──────── Excerpted data ────────
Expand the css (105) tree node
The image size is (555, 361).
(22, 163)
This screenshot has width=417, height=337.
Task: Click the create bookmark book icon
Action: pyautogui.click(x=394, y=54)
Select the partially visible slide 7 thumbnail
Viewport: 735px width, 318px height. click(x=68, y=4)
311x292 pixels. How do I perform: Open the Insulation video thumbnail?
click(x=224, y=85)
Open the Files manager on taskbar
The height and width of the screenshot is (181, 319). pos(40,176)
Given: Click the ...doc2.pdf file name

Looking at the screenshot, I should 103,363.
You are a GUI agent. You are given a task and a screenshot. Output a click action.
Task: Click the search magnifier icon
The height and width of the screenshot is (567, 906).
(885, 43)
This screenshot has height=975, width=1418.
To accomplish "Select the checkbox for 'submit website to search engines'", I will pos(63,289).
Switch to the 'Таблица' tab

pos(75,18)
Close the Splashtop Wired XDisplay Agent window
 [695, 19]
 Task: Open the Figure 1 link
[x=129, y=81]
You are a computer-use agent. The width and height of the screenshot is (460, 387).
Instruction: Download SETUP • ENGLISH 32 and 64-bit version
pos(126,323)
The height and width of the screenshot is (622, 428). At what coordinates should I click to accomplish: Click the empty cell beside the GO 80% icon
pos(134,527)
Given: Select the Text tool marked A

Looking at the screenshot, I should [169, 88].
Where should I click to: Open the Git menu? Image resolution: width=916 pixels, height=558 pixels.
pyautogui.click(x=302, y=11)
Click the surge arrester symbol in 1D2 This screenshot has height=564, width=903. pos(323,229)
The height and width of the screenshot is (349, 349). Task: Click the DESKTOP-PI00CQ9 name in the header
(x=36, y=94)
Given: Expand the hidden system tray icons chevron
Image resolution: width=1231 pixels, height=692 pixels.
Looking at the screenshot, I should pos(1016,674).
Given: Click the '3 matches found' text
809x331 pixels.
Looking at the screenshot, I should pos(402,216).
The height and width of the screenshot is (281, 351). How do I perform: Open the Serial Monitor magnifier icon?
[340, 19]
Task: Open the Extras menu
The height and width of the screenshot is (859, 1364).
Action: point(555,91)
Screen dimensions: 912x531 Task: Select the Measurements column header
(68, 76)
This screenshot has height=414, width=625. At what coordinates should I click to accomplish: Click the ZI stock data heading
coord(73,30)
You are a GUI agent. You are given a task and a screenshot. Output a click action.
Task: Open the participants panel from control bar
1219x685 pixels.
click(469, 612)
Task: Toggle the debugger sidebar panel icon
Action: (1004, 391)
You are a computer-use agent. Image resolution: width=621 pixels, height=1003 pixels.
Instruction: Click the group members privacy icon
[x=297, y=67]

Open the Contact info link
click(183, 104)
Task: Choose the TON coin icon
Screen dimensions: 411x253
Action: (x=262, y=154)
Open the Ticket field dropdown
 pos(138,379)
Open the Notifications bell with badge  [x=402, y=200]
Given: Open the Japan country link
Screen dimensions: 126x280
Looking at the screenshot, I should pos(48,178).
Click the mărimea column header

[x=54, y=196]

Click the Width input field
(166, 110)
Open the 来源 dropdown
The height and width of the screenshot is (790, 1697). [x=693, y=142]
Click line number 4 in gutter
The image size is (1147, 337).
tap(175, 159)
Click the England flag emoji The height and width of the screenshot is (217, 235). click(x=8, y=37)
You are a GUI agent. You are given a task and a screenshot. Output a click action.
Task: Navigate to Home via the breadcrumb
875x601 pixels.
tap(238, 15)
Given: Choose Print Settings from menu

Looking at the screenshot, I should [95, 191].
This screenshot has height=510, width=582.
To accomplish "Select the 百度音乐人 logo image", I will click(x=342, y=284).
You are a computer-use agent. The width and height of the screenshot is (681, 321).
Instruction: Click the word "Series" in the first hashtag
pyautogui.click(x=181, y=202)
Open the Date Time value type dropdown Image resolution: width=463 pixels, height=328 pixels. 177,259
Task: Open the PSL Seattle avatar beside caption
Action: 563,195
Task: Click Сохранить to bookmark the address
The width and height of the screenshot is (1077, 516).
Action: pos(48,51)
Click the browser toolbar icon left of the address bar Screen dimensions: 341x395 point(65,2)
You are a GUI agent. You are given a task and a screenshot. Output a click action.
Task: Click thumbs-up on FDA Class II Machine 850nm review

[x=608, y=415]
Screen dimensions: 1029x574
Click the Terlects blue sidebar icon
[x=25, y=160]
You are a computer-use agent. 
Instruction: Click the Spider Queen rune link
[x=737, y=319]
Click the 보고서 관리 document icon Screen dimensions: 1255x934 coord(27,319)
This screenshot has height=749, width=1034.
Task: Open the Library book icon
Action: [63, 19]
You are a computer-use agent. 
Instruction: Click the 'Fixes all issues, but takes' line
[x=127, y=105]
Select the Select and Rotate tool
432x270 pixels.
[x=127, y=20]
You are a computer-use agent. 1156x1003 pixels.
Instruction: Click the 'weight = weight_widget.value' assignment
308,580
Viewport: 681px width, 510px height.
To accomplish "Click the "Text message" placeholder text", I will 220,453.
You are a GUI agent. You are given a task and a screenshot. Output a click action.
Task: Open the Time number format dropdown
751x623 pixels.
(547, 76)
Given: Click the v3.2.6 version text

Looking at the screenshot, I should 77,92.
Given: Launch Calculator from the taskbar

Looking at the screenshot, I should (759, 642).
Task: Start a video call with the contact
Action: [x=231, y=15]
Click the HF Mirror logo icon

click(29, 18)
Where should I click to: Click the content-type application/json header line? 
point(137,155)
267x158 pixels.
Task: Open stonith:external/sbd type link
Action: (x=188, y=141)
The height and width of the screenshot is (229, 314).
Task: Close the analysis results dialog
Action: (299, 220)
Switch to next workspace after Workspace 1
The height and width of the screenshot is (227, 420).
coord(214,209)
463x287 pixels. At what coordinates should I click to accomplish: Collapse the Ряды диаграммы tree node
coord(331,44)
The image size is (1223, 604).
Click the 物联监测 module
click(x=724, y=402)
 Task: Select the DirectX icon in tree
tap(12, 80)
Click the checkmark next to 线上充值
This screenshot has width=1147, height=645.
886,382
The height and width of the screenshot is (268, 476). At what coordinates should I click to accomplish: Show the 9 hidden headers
────────
## [Problem]
Line by line, retype all of the entries.

## [Answer to the exercise]
Expand the css (105) tree node
The image size is (555, 361).
(22, 163)
This screenshot has width=417, height=337.
Task: Click the create bookmark book icon
Action: pyautogui.click(x=394, y=54)
Select the partially visible slide 7 thumbnail
Viewport: 735px width, 318px height. click(x=68, y=4)
311x292 pixels. How do I perform: Open the Insulation video thumbnail?
click(x=224, y=85)
Open the Files manager on taskbar
The height and width of the screenshot is (181, 319). pos(40,176)
Given: Click the ...doc2.pdf file name

Looking at the screenshot, I should 103,363.
You are a GUI agent. You are given a task and a screenshot. Output a click action.
Task: Click the search magnifier icon
The height and width of the screenshot is (567, 906).
(885, 43)
This screenshot has height=975, width=1418.
To accomplish "Select the checkbox for 'submit website to search engines'", I will pos(63,289).
Switch to the 'Таблица' tab

pos(75,18)
Close the Splashtop Wired XDisplay Agent window
 [695, 19]
 Task: Open the Figure 1 link
[x=129, y=81]
You are a computer-use agent. The width and height of the screenshot is (460, 387).
Instruction: Download SETUP • ENGLISH 32 and 64-bit version
pos(126,323)
The height and width of the screenshot is (622, 428). At what coordinates should I click to accomplish: Click the empty cell beside the GO 80% icon
pos(134,527)
Given: Select the Text tool marked A

Looking at the screenshot, I should [169, 88].
Where should I click to: Open the Git menu? Image resolution: width=916 pixels, height=558 pixels.
pyautogui.click(x=302, y=11)
Click the surge arrester symbol in 1D2 This screenshot has height=564, width=903. pos(323,229)
The height and width of the screenshot is (349, 349). Task: Click the DESKTOP-PI00CQ9 name in the header
(x=36, y=94)
Given: Expand the hidden system tray icons chevron
Image resolution: width=1231 pixels, height=692 pixels.
Looking at the screenshot, I should pos(1016,674).
Given: Click the '3 matches found' text
809x331 pixels.
Looking at the screenshot, I should pos(402,216).
The height and width of the screenshot is (281, 351). How do I perform: Open the Serial Monitor magnifier icon?
[340, 19]
Task: Open the Extras menu
The height and width of the screenshot is (859, 1364).
Action: point(555,91)
Screen dimensions: 912x531 Task: Select the Measurements column header
(68, 76)
This screenshot has height=414, width=625. At what coordinates should I click to accomplish: Click the ZI stock data heading
coord(73,30)
You are a GUI agent. You are given a task and a screenshot. Output a click action.
Task: Open the participants panel from control bar
1219x685 pixels.
click(469, 612)
Task: Toggle the debugger sidebar panel icon
Action: (1004, 391)
You are a computer-use agent. Image resolution: width=621 pixels, height=1003 pixels.
Instruction: Click the group members privacy icon
[x=297, y=67]

Open the Contact info link
click(183, 104)
Task: Choose the TON coin icon
Screen dimensions: 411x253
Action: (x=262, y=154)
Open the Ticket field dropdown
 pos(138,379)
Open the Notifications bell with badge  [x=402, y=200]
Given: Open the Japan country link
Screen dimensions: 126x280
Looking at the screenshot, I should pos(48,178).
Click the mărimea column header

[x=54, y=196]

Click the Width input field
(166, 110)
Open the 来源 dropdown
The height and width of the screenshot is (790, 1697). [x=693, y=142]
Click line number 4 in gutter
The image size is (1147, 337).
tap(175, 159)
Click the England flag emoji The height and width of the screenshot is (217, 235). click(x=8, y=37)
You are a GUI agent. You are given a task and a screenshot. Output a click action.
Task: Navigate to Home via the breadcrumb
875x601 pixels.
tap(238, 15)
Given: Choose Print Settings from menu

Looking at the screenshot, I should [95, 191].
This screenshot has height=510, width=582.
To accomplish "Select the 百度音乐人 logo image", I will click(x=342, y=284).
You are a computer-use agent. The width and height of the screenshot is (681, 321).
Instruction: Click the word "Series" in the first hashtag
pyautogui.click(x=181, y=202)
Open the Date Time value type dropdown Image resolution: width=463 pixels, height=328 pixels. 177,259
Task: Open the PSL Seattle avatar beside caption
Action: 563,195
Task: Click Сохранить to bookmark the address
The width and height of the screenshot is (1077, 516).
Action: pos(48,51)
Click the browser toolbar icon left of the address bar Screen dimensions: 341x395 point(65,2)
You are a GUI agent. You are given a task and a screenshot. Output a click action.
Task: Click thumbs-up on FDA Class II Machine 850nm review

[x=608, y=415]
Screen dimensions: 1029x574
Click the Terlects blue sidebar icon
[x=25, y=160]
You are a computer-use agent. 
Instruction: Click the Spider Queen rune link
[x=737, y=319]
Click the 보고서 관리 document icon Screen dimensions: 1255x934 coord(27,319)
This screenshot has height=749, width=1034.
Task: Open the Library book icon
Action: [63, 19]
You are a computer-use agent. 
Instruction: Click the 'Fixes all issues, but takes' line
[x=127, y=105]
Select the Select and Rotate tool
432x270 pixels.
[x=127, y=20]
You are a computer-use agent. 1156x1003 pixels.
Instruction: Click the 'weight = weight_widget.value' assignment
308,580
Viewport: 681px width, 510px height.
To accomplish "Click the "Text message" placeholder text", I will 220,453.
You are a GUI agent. You are given a task and a screenshot. Output a click action.
Task: Open the Time number format dropdown
751x623 pixels.
(547, 76)
Given: Click the v3.2.6 version text

Looking at the screenshot, I should 77,92.
Given: Launch Calculator from the taskbar

Looking at the screenshot, I should (759, 642).
Task: Start a video call with the contact
Action: [x=231, y=15]
Click the HF Mirror logo icon

click(29, 18)
Where should I click to: Click the content-type application/json header line? 
point(137,155)
267x158 pixels.
Task: Open stonith:external/sbd type link
Action: (x=188, y=141)
The height and width of the screenshot is (229, 314).
Task: Close the analysis results dialog
Action: (299, 220)
Switch to next workspace after Workspace 1
The height and width of the screenshot is (227, 420).
coord(214,209)
463x287 pixels. At what coordinates should I click to accomplish: Collapse the Ряды диаграммы tree node
coord(331,44)
The image size is (1223, 604).
Click the 物联监测 module
click(x=724, y=402)
 Task: Select the DirectX icon in tree
tap(12, 80)
Click the checkmark next to 线上充值
This screenshot has width=1147, height=645.
886,382
The height and width of the screenshot is (268, 476). At what coordinates should I click to accomplish: Show the 9 hidden headers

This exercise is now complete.